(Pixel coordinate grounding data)
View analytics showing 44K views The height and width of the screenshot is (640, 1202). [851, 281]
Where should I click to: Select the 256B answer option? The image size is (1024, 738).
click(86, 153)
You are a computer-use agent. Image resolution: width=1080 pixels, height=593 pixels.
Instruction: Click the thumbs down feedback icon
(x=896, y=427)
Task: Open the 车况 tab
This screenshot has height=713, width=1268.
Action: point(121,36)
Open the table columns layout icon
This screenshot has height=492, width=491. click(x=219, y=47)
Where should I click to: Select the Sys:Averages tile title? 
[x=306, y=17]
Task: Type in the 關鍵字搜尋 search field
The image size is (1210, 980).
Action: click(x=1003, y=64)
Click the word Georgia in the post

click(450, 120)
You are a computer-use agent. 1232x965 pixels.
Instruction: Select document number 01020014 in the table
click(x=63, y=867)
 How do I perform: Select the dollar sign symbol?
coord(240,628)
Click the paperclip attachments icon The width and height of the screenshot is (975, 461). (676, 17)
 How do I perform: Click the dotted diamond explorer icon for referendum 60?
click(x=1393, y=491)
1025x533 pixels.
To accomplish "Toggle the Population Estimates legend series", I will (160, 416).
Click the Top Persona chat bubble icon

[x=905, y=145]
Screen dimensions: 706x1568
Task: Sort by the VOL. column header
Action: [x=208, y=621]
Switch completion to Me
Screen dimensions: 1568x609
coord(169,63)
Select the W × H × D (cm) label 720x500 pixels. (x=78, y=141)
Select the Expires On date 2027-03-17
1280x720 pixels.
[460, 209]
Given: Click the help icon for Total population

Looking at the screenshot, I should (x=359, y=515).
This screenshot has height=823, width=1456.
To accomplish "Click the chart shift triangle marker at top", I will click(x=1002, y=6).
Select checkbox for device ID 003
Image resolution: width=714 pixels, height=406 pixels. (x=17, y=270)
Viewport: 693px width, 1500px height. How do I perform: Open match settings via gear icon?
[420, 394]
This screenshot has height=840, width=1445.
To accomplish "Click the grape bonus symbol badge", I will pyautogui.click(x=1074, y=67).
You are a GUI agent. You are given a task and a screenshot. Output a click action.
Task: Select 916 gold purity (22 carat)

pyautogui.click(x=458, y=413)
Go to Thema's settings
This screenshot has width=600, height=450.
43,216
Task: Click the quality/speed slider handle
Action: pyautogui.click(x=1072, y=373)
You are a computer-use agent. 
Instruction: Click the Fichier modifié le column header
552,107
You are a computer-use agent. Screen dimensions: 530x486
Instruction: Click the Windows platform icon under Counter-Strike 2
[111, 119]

**Task to complete:**
Look through the records for the word "agent". Every line that has it should be copied.

**Solved exercise:**
You are a computer-use agent. Image resolution: width=1080 pixels, height=593 pixels.
You are a computer-use agent. 1232x965 pixels.
You are a GUI agent. You are given a task and a screenshot. Output a click action.
You are a computer-use agent. 
You are a computer-use agent. Screen dimensions: 530x486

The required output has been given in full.